Posted by  on Apr 16, 2009
If you're new to the housing market, it can be easy to get pulled into the allure of owning your own home. After living in apartments and condominiums for years, you might feel that you are ready for the purchase of a home and all the benefits that come along with it. But with those benefits to your credit rating and your personal wealth, there are just as many responsibilities to take care of, as well. Here are the ways to get the home of your dreams, as well as, the home you can afford.

First of all, you will want to realize that buying a home is the single most important purchase that you will make in your life. For the next ten to forty years you may be paying for this piece of property, so it's to your advantage to think the venture over carefully. It can help for you to begin your assessment of what you can afford by looking at homes that you would like to buy — well before you begin the buying process. This will give you an idea of what you will be paying for the certain houses that you would like to live in.

Once you have an idea of what you might be paying for a home, you need to start looking at your personal finances. Look at what you are paying right now for your rental or condo. Take this number and write it down on a piece of paper. Ideally, you should be able to afford your current housing without any problem. Some financial experts have noted that you should only be paying about 25% of your total income towards your housing costs — and many have stretched themselves thin by going far beyond that.

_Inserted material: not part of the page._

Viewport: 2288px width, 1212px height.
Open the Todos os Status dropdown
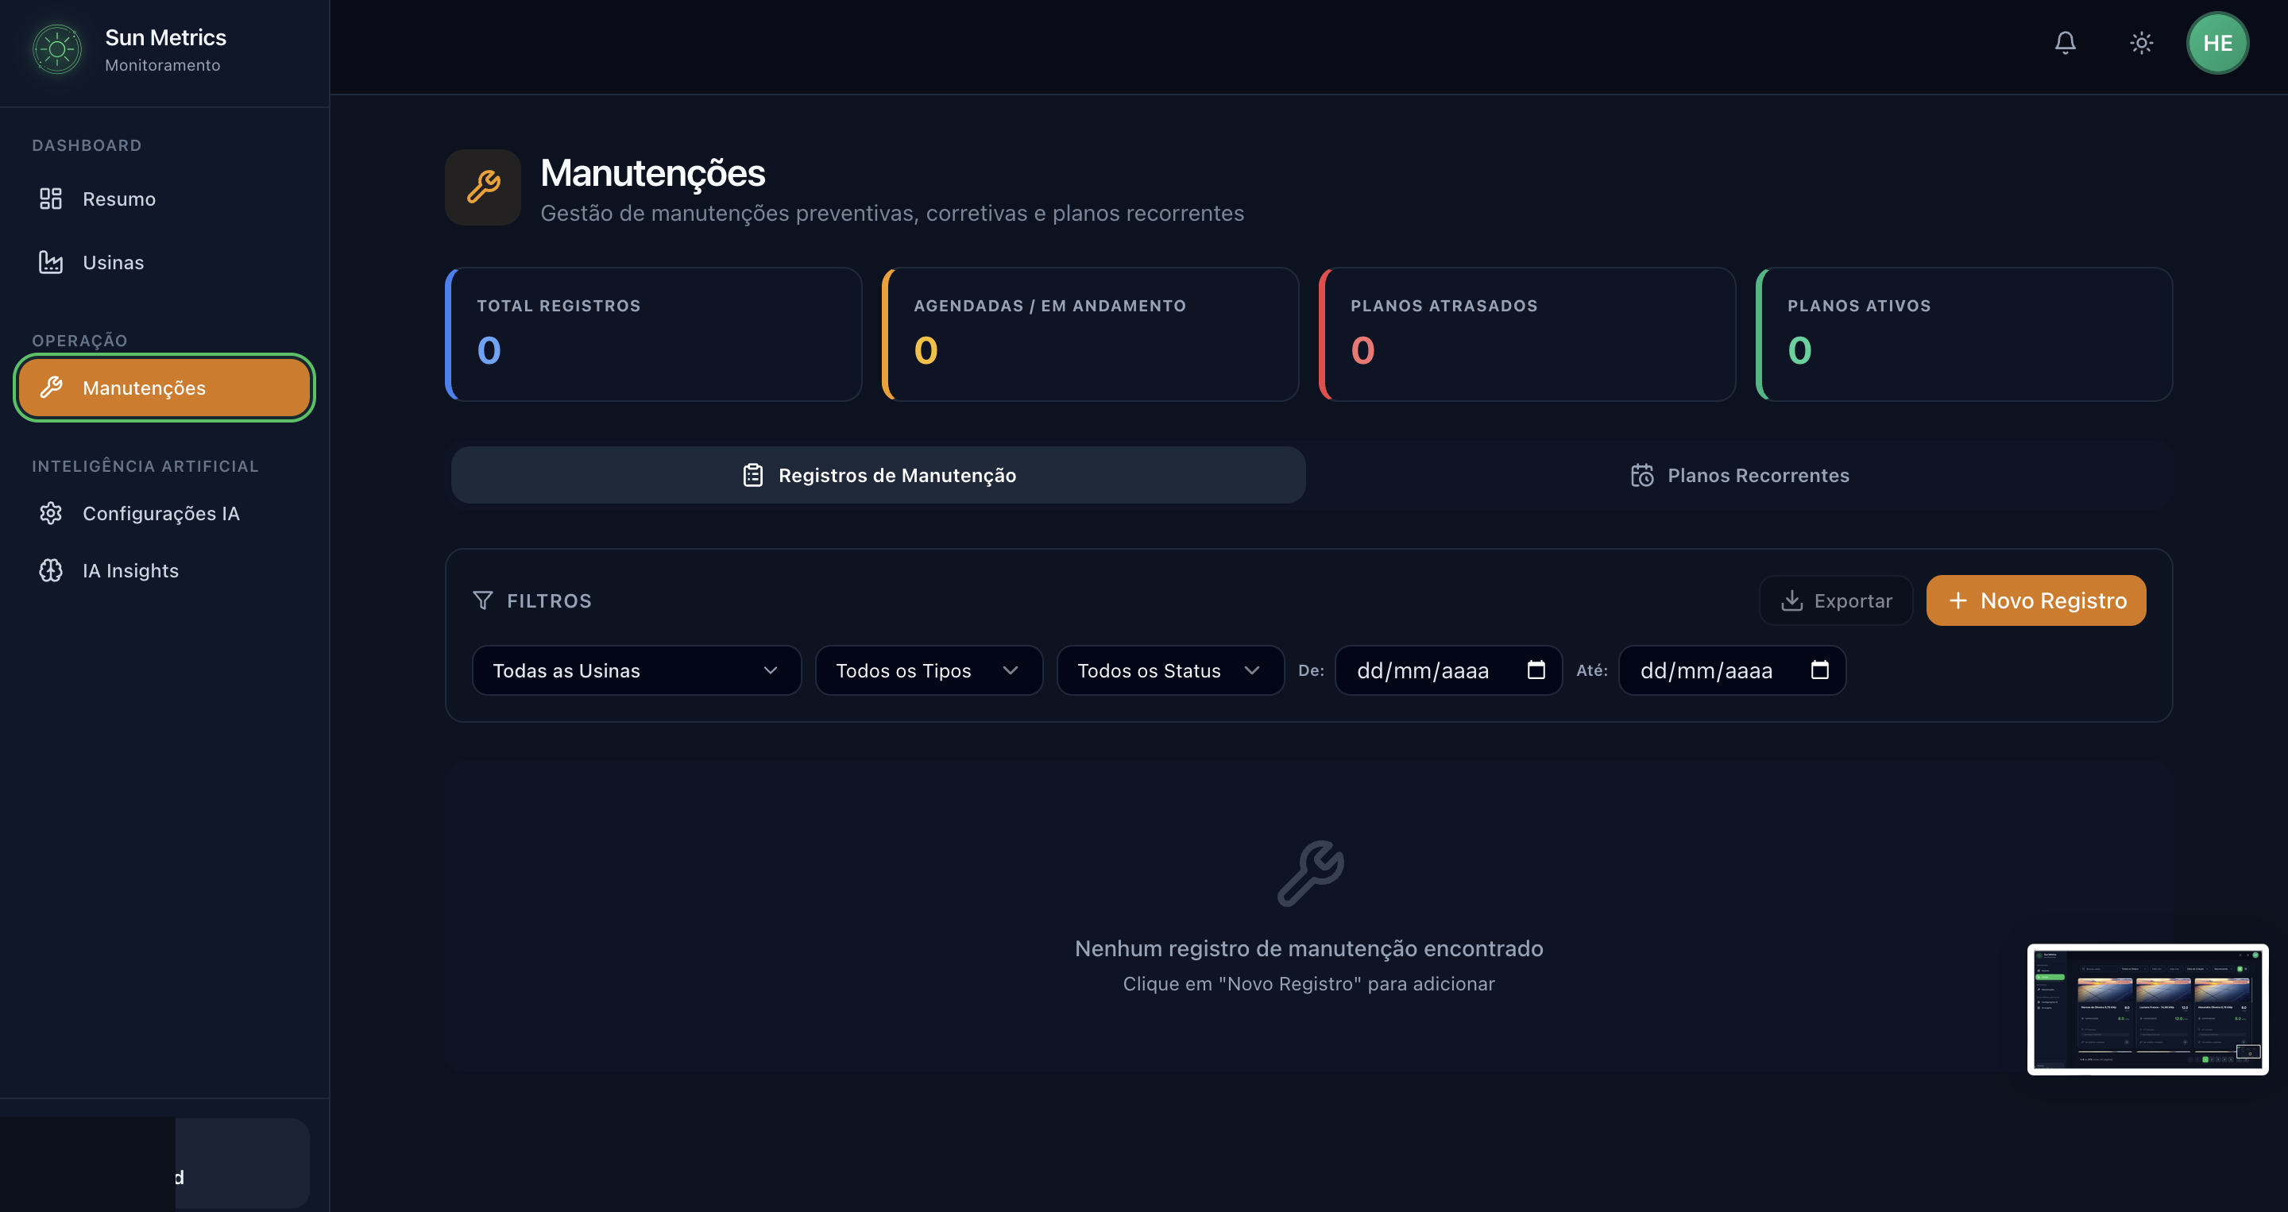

Now, you will need to write down the money that you have each month to pay for not only your mortgage, but also your property taxes, home owners insurance, maintenance of the property, utilities, water, sewage, trash, etc. This will give you a good idea as to what you will need to have each month in order to keep your mortgage in good standing and your home in good repair — it is an investment, after all.

When you look at this number, you need to also look at the income you are making right now to see if you could afford the house you want on what you make right now. If you cannot, you will constantly be living 'house poor.' You will be barely scraping by with your payments to keep up the house. A good experiment is to try putting aside that money each month right now to see just how different your life will need to be in order to make those kinds of payments. If you find that you cannot live the life you want to live, maybe you should reconsider your housing dreams for the moment.

Avoiding the problem of being “house poor” is easy when you do your homework ahead of time. You need to be able to easily afford your housing payments with what you are making as well as have extra money set aside in case you lose your job for some reason. If you fall behind on your mortgage payments, you can lose your home — and you don't want to get into that situation because you spent too much on a house.

What you might realize in your research is that you can still buy a home right now, but it might not be the home of your dreams. In some cases, this is okay for many new homeowners. And for you, this might be a good idea, too. By taking on a smaller financial responsibility, you will learn what you need to do to keep up a house and eventually be able to afford something bigger when your income grows.